Relay for Life Team Captains Alfreda Brown and Cynthia Bachoo hung out in the lobby of the AACS for raising funds so that others can celebrate more birthdays. Relay for Life involves more than just walking around a track.
The American Cancer Society’s Relay for Life will be held April 4-5 at Palm Coast Town Center with the opening ceremony to take place April 4, 6 p.m. Various community teams will be participating all night.
Survivors will walk the first lap of the track. The Luminaria Ceremony will remember those who are survivors and loved ones who have passed away from the disease. Entertainment will be featured, including activities set up at the campsites for onsite fund-raising.

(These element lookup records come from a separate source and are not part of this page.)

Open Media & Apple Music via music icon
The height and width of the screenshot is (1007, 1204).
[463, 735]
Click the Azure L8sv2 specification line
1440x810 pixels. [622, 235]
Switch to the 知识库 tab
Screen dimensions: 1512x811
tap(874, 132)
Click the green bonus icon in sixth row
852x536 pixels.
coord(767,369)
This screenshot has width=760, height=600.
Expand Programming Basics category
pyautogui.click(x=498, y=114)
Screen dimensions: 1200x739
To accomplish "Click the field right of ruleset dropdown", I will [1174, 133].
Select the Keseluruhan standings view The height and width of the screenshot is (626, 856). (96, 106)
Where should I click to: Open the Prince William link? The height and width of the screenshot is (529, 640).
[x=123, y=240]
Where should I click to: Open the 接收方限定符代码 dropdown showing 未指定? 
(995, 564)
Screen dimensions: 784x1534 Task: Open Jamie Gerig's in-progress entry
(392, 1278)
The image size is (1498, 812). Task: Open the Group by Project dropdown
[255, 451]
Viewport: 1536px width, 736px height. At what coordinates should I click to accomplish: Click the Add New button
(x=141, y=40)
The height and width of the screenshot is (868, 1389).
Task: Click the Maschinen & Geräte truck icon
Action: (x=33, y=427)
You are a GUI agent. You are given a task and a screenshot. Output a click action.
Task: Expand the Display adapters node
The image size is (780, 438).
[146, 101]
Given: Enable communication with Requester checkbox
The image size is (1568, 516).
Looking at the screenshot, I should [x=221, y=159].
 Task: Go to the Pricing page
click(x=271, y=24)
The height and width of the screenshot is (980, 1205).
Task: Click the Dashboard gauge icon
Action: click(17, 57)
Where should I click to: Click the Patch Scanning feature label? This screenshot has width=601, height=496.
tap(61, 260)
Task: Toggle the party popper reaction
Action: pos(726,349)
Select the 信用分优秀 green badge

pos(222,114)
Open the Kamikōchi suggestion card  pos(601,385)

Brown and Bachoo have represented the AACS at monthly meetings and fundraisers for Relay for Life. They have spent time logging in donations to the official website. They are setting up a booth at the campsite for the event to fund raise additional money.
It was in 2010 that the team captains made $5 raffle tickets for winning a “basket of cheer.”
Their campsite had a chic theme: “The Cotton Club” that displayed Harlem’s 1920s nightspot.
Also, during that year, former AACS Board Chairman Richard Barnes was one of the individuals who camped out overnight and demonstrated a reminder that cancer never sleeps.
If you’d like to donate funds to the Relay for Life campaign, contact the African American Cultural Society at 386-447-7030.
As always, remember our prayers for the sick, afflicted and bereaved.
Birthday wishes to my son, Christopher, in Cambria Heights, New York, March 27; Barbara Jackson, March 28; and Shirley Jones, March 29.